EMCジャパンは、非構造化データを中心とした大量のデータを企業が活用するためのソリューション提供を強化するという。

» 2011年07月05日 15時47分 公開
[國谷武史,ITmedia]

 「今後10年で企業が取り扱う情報量は50倍に」――EMCジャパンは7月5日、都内で記者会見を行い、「ビッグデータ」と呼ばれる大量の構造化/非構造化データの活用に関する事業の方針を説明した。2010年までに買収したGreenplumやIsilon Systemsの製品や技術を中心に展開するという。

 会見した山野修社長は、将来の企業ではソーシャルメディア上で生成されるテキスト情報や環境のセンシング情報といった無数の非構造化データをビジネスに活用することが不可欠になると述べた。
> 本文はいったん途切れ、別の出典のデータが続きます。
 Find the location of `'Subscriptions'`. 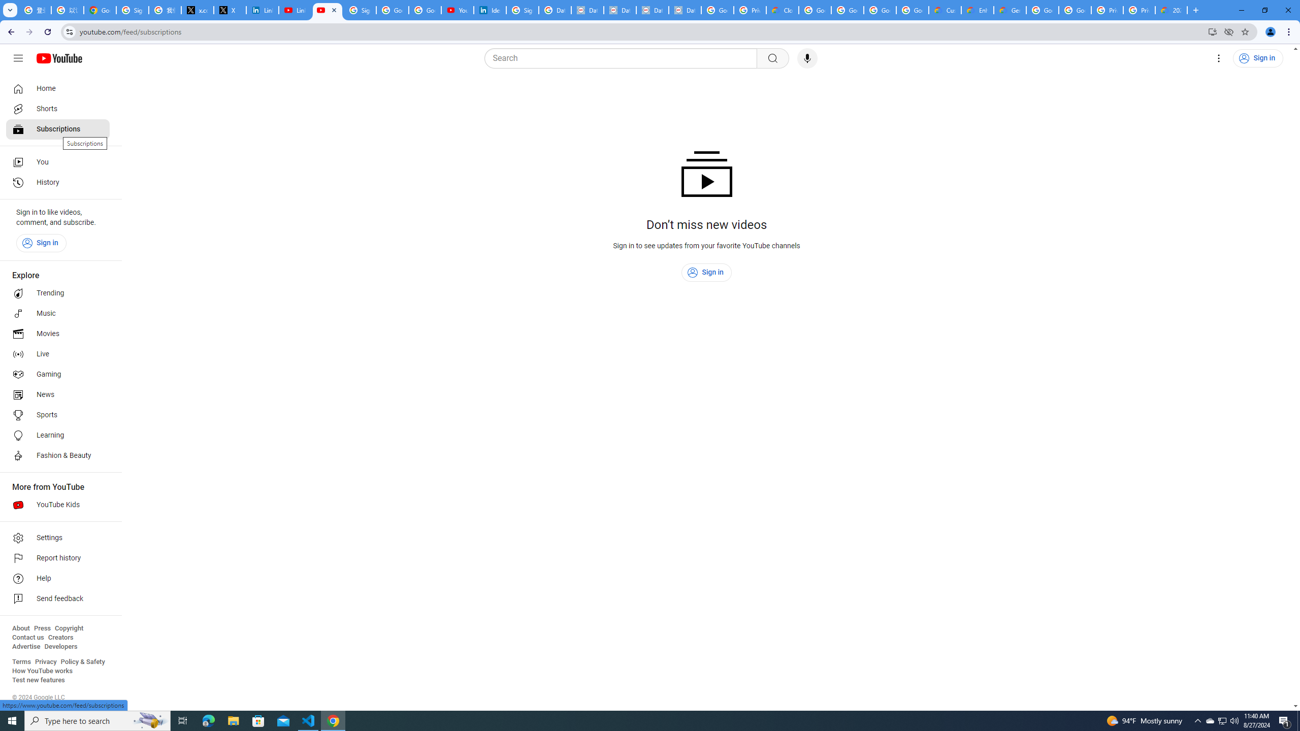

'Subscriptions' is located at coordinates (57, 128).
従来の情報活用はデータベースに格納できる構造化データを前提にしていたが、近年の技術の進化で、複雑な構造を持つ情報の分析や管理が容易になりつつある。

 米EMCが6月28日に発表したIDCとの共同報告書によると、2011年に生成されるデータ量は1.8ゼタバイトに上ると予想される。これは、米国の全ての国民がTwitterで1分間に3回ツイートし、それを2万6976年間続けるのに等しいデータ量という。
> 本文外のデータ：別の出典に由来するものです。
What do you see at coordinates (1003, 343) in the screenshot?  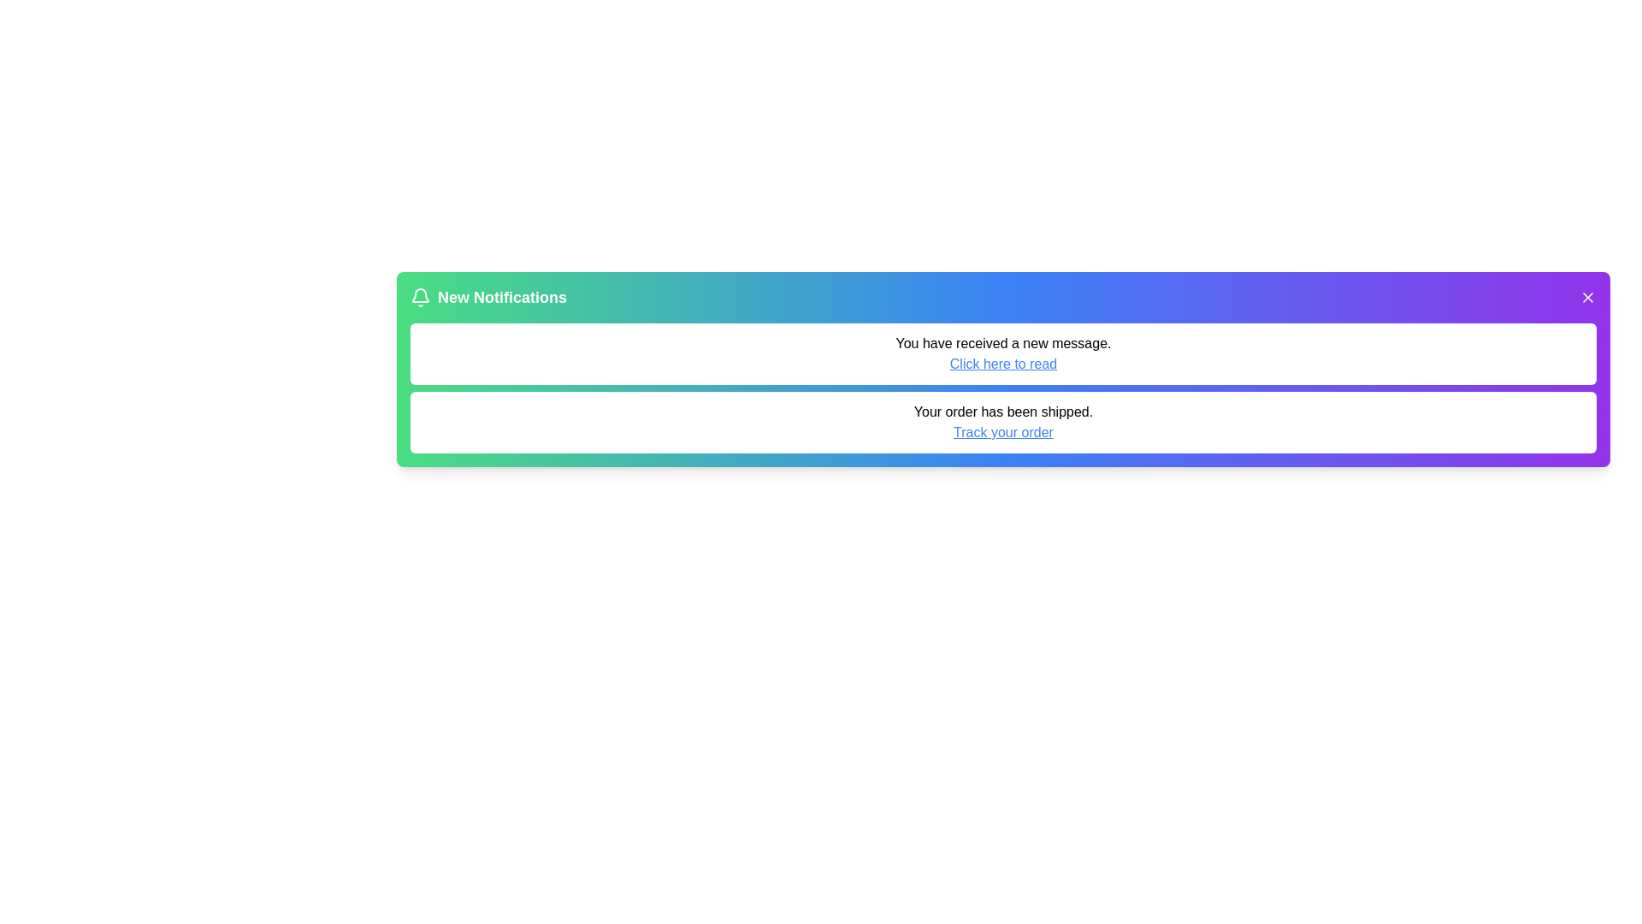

 山野氏は、「2020年には現在に比べてサーバが10倍、ファイル数が75倍に増える。一方、企業のIT管理者は1.5倍にしか増えない。膨大なデータを円滑に処理する仕組みが重要になる」と語った。

 ビッグデータ市場に向けて同社が展開するのがGreenplumやIsilonの技術。Greenplumは、データウェアハウス(DHW)ソリューションとして、ビジネス分析などにも強みを持つ「Greenplum Database」や、Hadoopのディストリビューション「Greenplum HD」などを展開するベンダー。Isilonはストレージ容量を柔軟に拡張できる「スケールアウトNAS」を特徴するストレージベンダーであった。いずれも2010年までにEMCの事業部門に組み込まれている。

 アイシロン事業本部長の江尾浩昌氏は、データ量の増加とともに拡張性やパフォーマンスなどが厳しくなるNASの問題点を克服したスケールアウトNASがビッグデータ時代に適したストレージシステムになると強調する。エンターテインメントや研究・開発、医療など、多種多様で大容量のデータを取り扱う業界で豊富な導入実績があり、これらの分野で培ったビッグデータ活用のノウハウをより広い業種・業界の企業に提供できるとした。

 Greenplumの日本法人の立ち上げを担当していた常務執行役員 ストラテジー・アライアンス統括本部長の徳末哲一氏は、その過程でEMCによる買収があり、EMCジャパンに入社した。EMCジャパンではGreenplumの事業を所管する「データコンピューティング事業本部」を2010年に立ち上げている。

 現在、データコンピューティング事業本部には10人程度のスタッフが配置され、徳末氏とともにパートナー企業の開拓に注力しているという。「特にHadoop技術者の不足は深刻な問題。パートナーとの協力を通じて将来を見据えた事業基盤を強化したい」と徳末氏。ビッグデータを既に活用し成功している企業に米Amazonや楽天を挙げ、10年以内にビッグデータの活用が多くの企業で経営課題に挙げられるようになるだろうとの見方を示した。